• TASK OBJECTIVE:
If a line in the data has the string "Viewport", please show it.

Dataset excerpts
%%

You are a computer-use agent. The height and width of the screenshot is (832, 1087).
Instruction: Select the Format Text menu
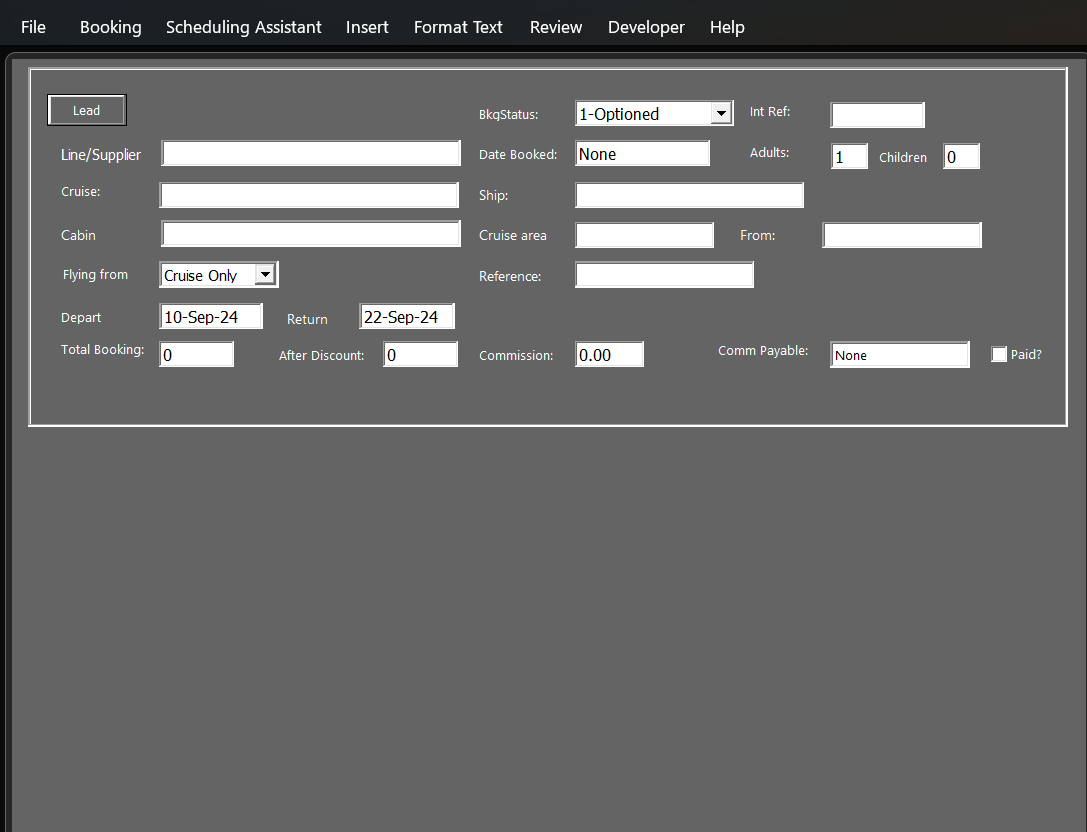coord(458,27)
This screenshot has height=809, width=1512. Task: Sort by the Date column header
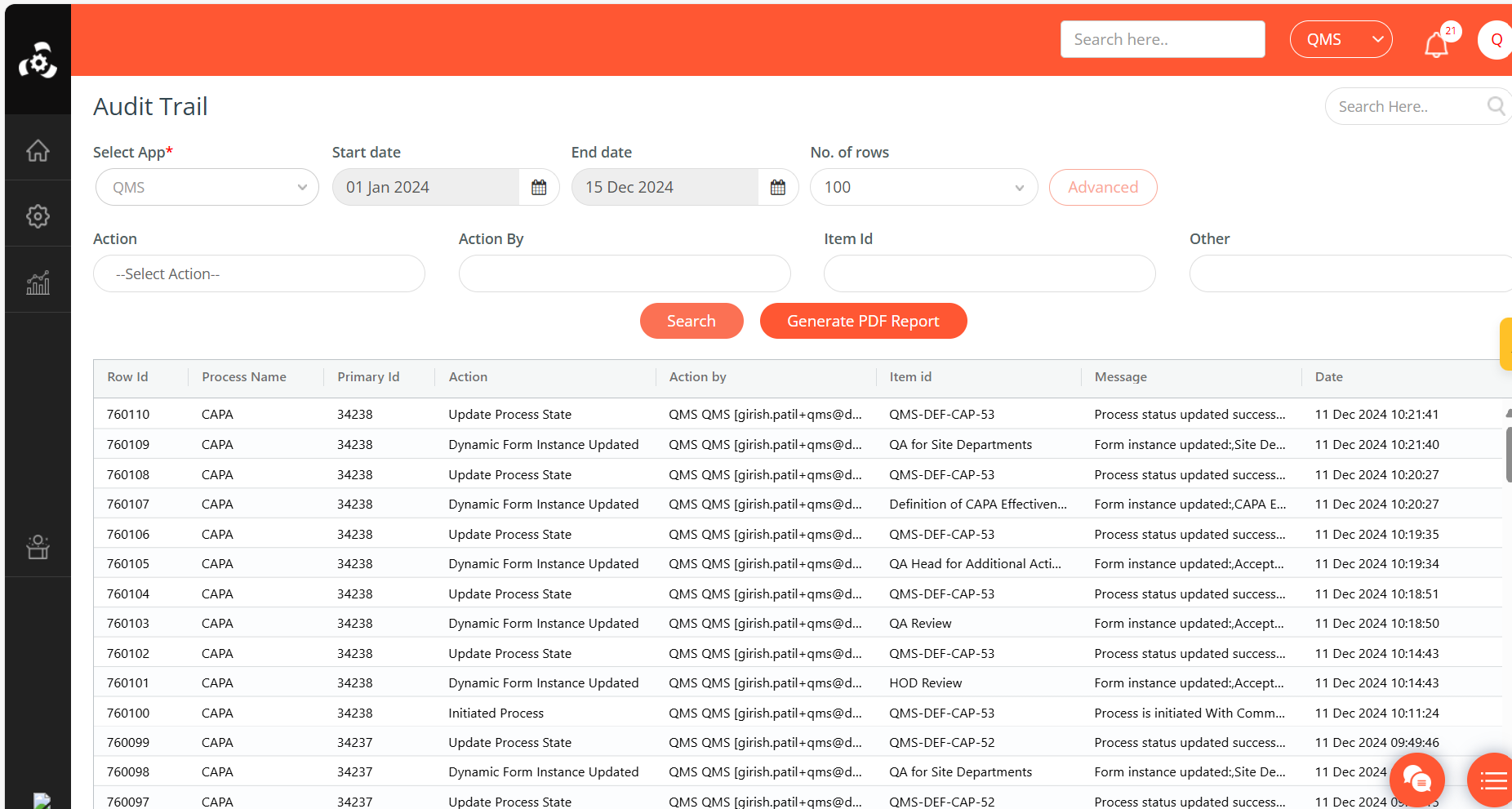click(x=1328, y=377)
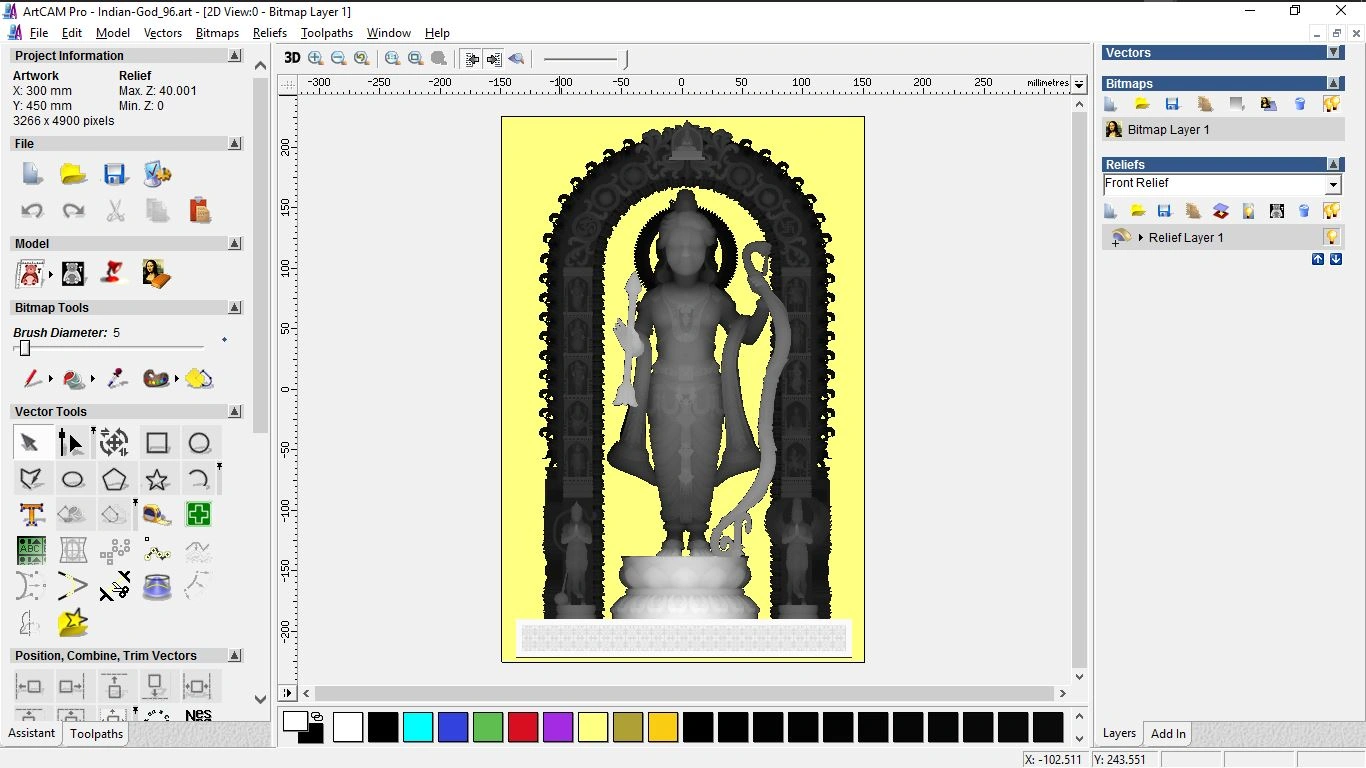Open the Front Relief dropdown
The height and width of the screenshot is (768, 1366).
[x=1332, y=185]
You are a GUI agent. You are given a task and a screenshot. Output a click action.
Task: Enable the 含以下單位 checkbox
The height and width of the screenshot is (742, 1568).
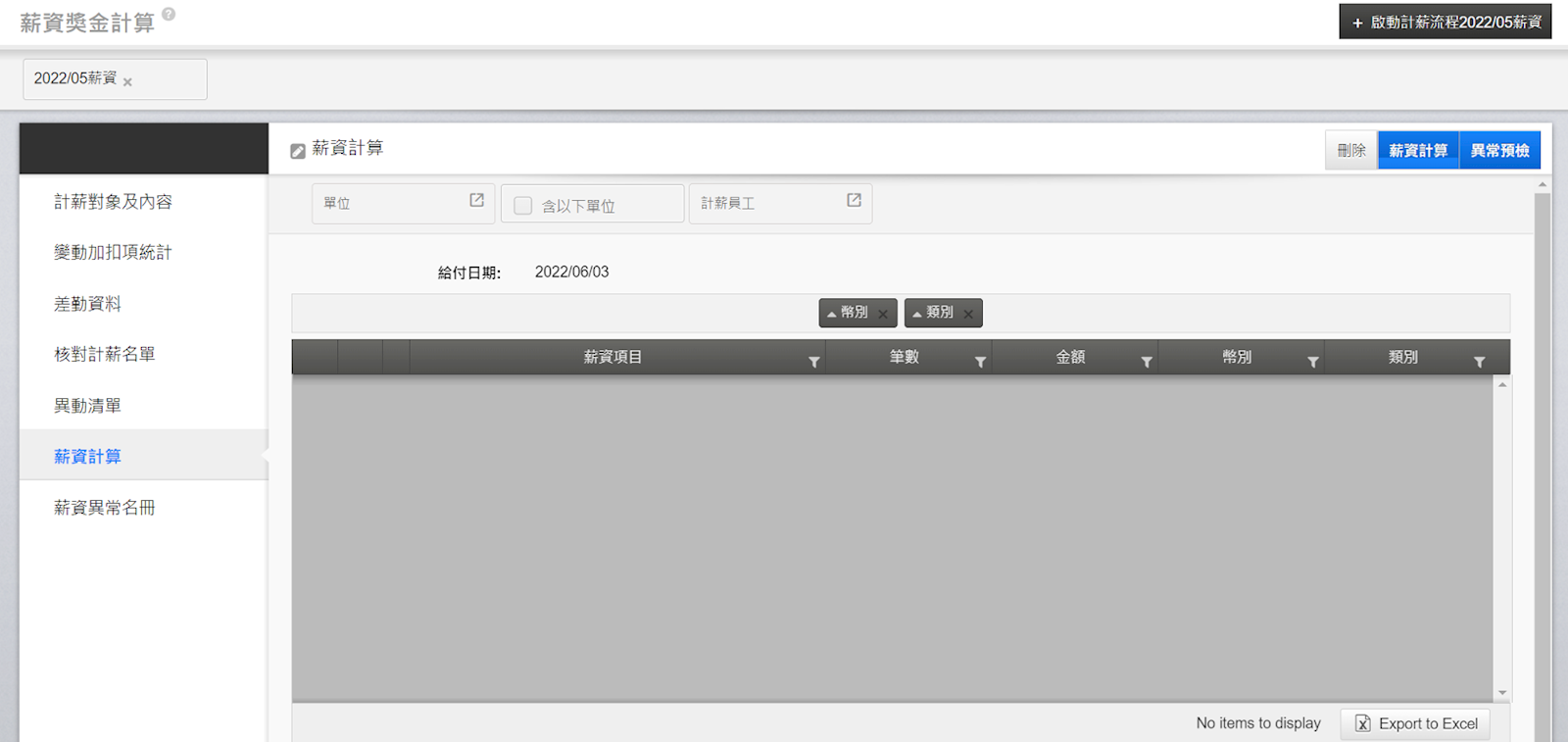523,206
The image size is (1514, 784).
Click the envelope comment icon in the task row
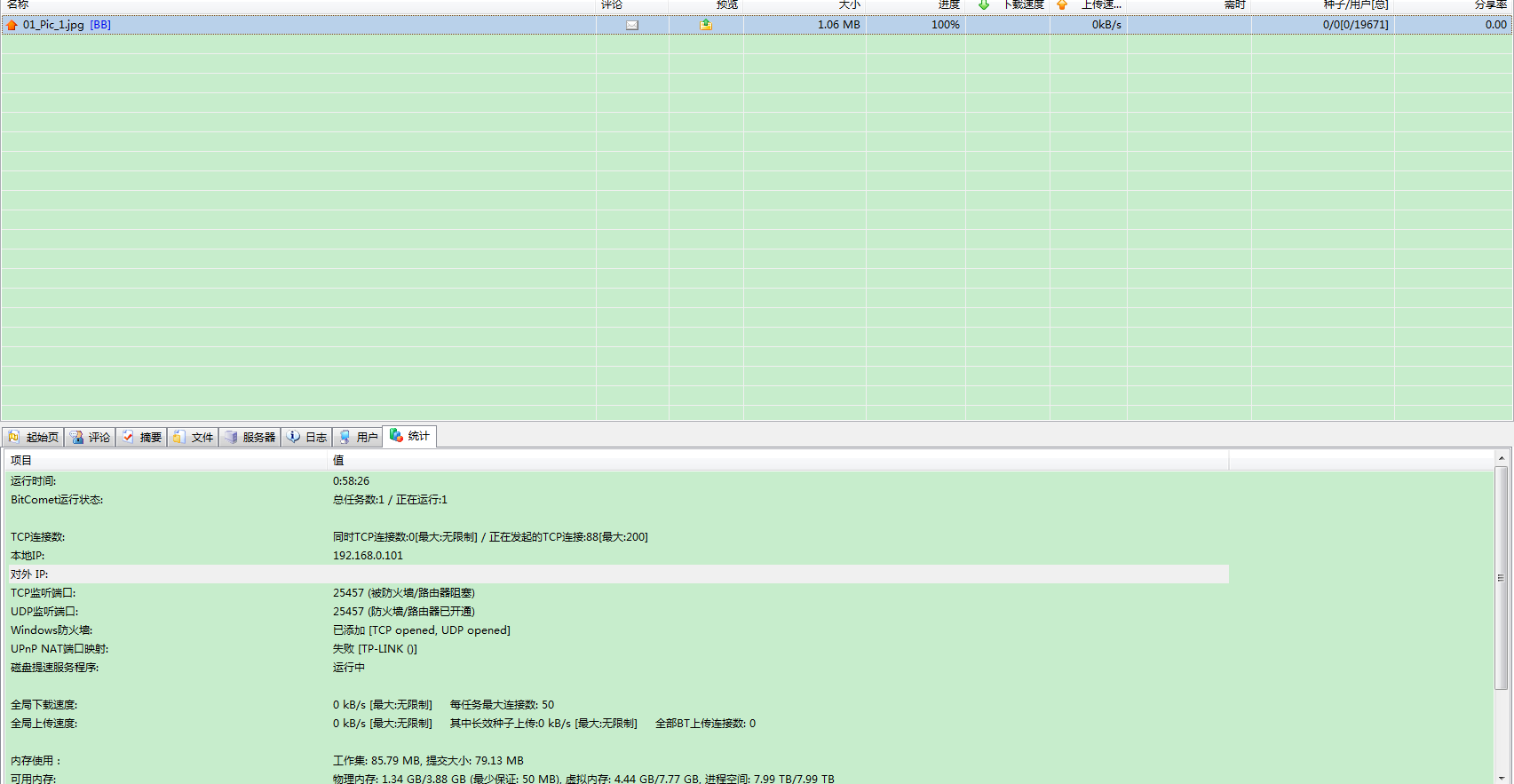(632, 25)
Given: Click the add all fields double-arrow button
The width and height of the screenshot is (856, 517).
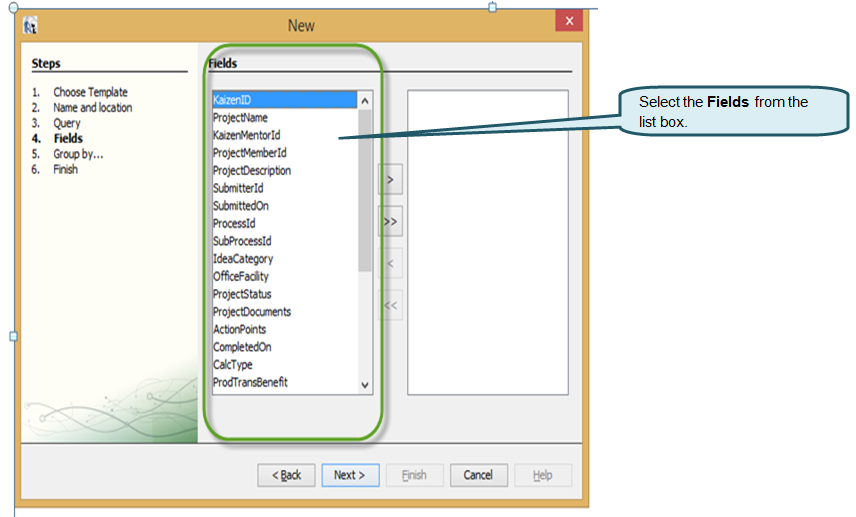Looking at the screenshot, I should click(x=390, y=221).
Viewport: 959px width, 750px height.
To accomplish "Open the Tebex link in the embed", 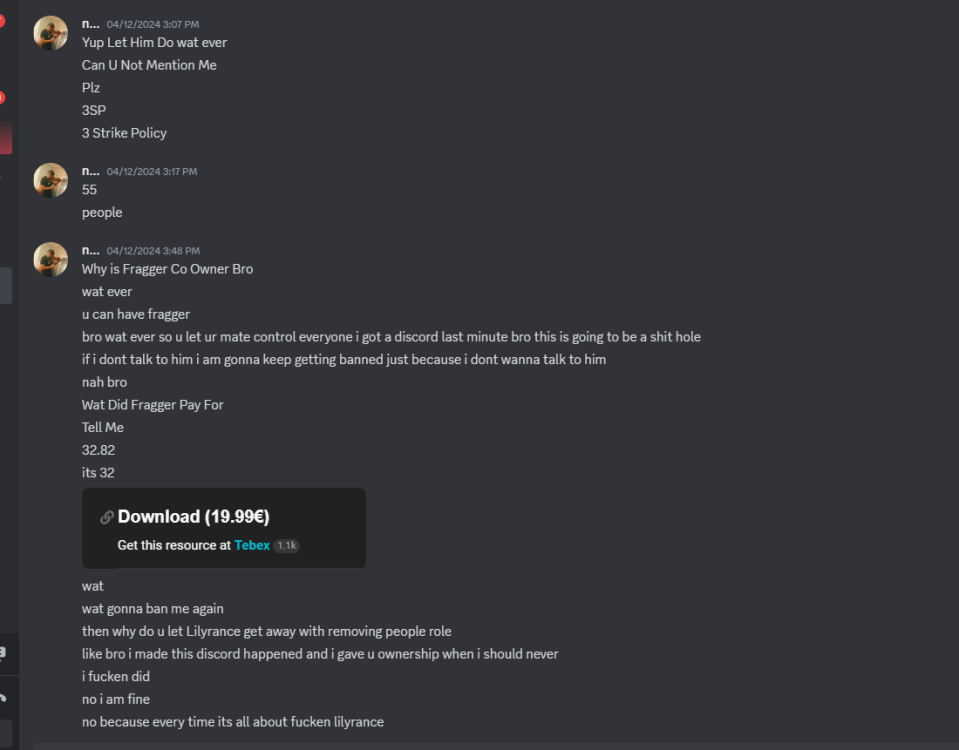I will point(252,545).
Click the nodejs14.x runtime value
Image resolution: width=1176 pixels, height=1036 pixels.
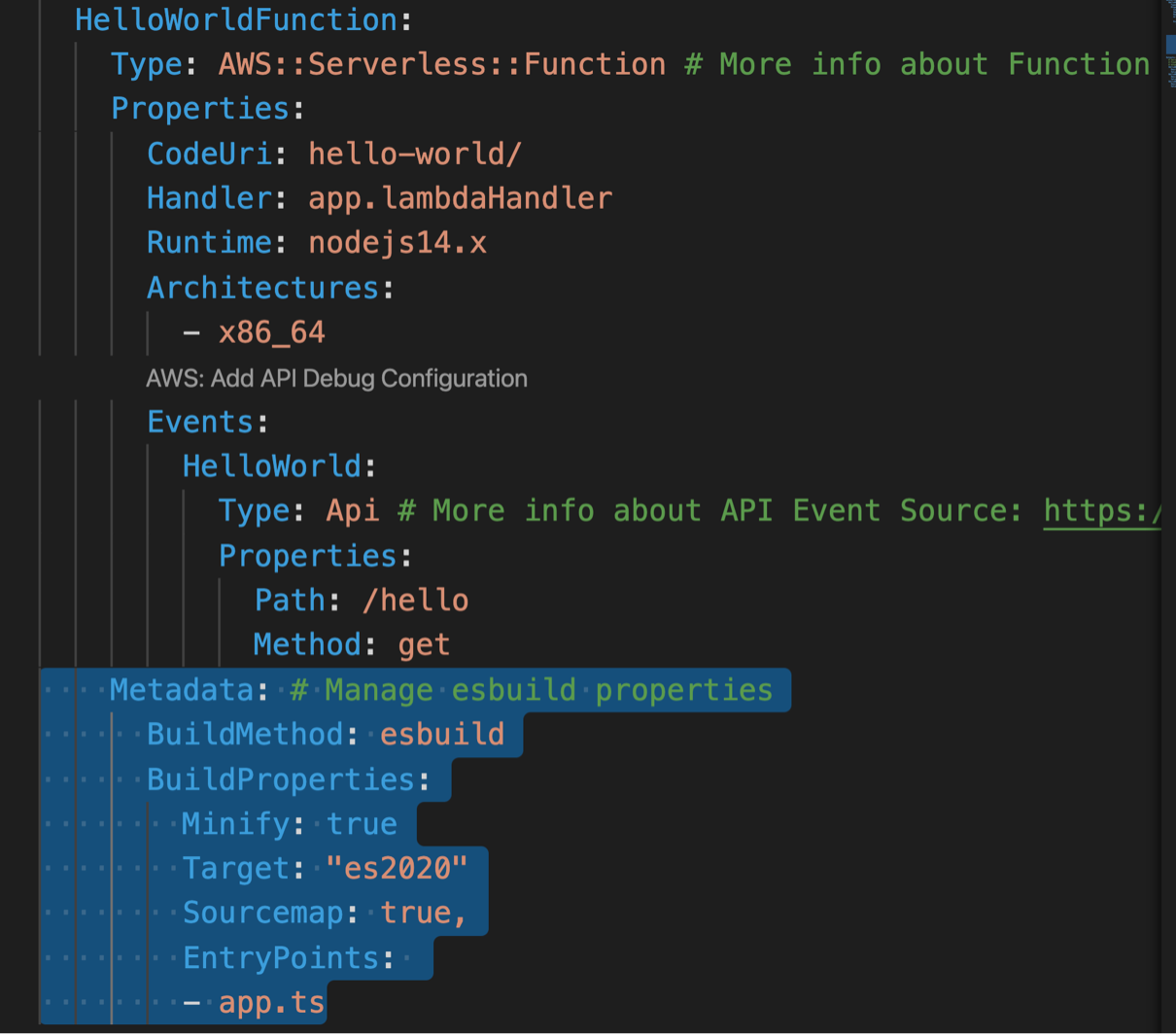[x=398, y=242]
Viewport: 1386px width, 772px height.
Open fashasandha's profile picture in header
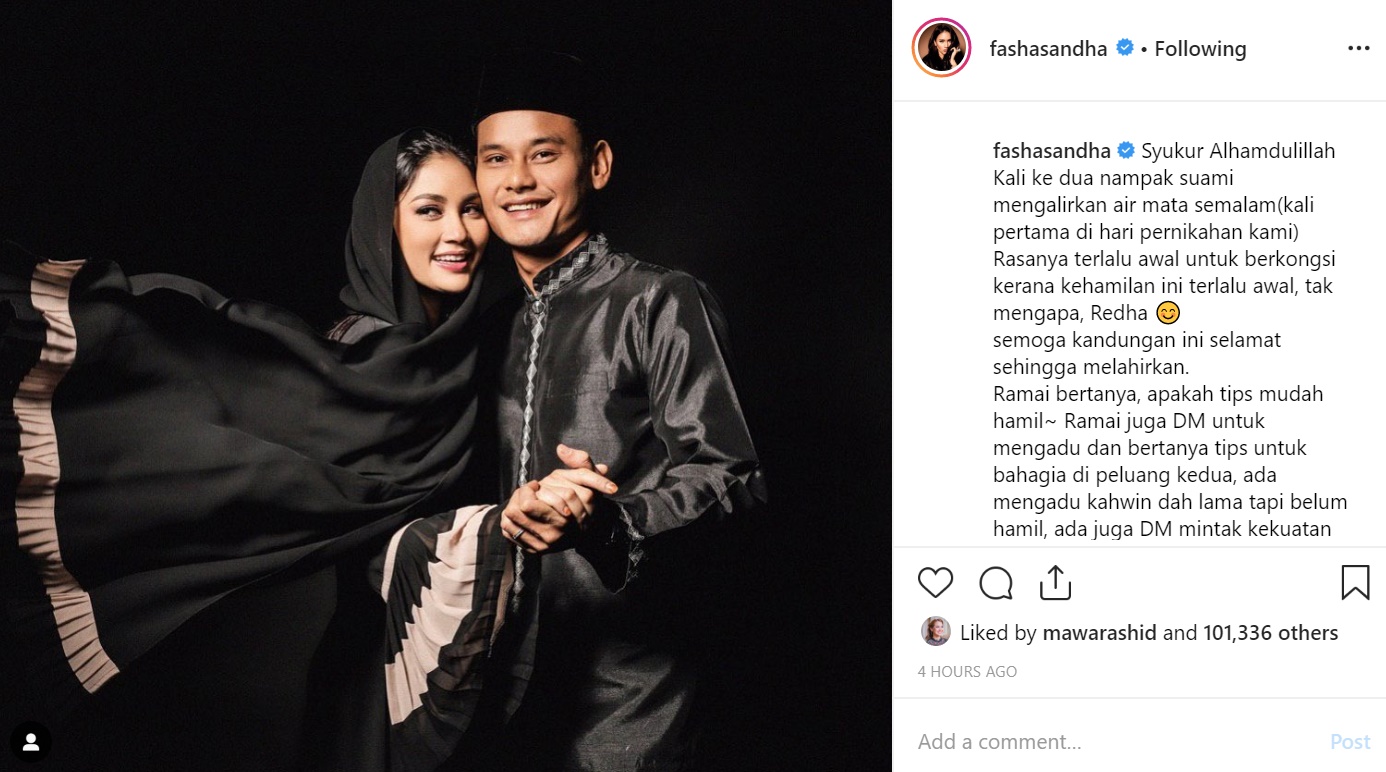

%%

• ANSWER SPACE:
Viewport: 959px width, 750px height.
Viewport: 1386px width, 772px height.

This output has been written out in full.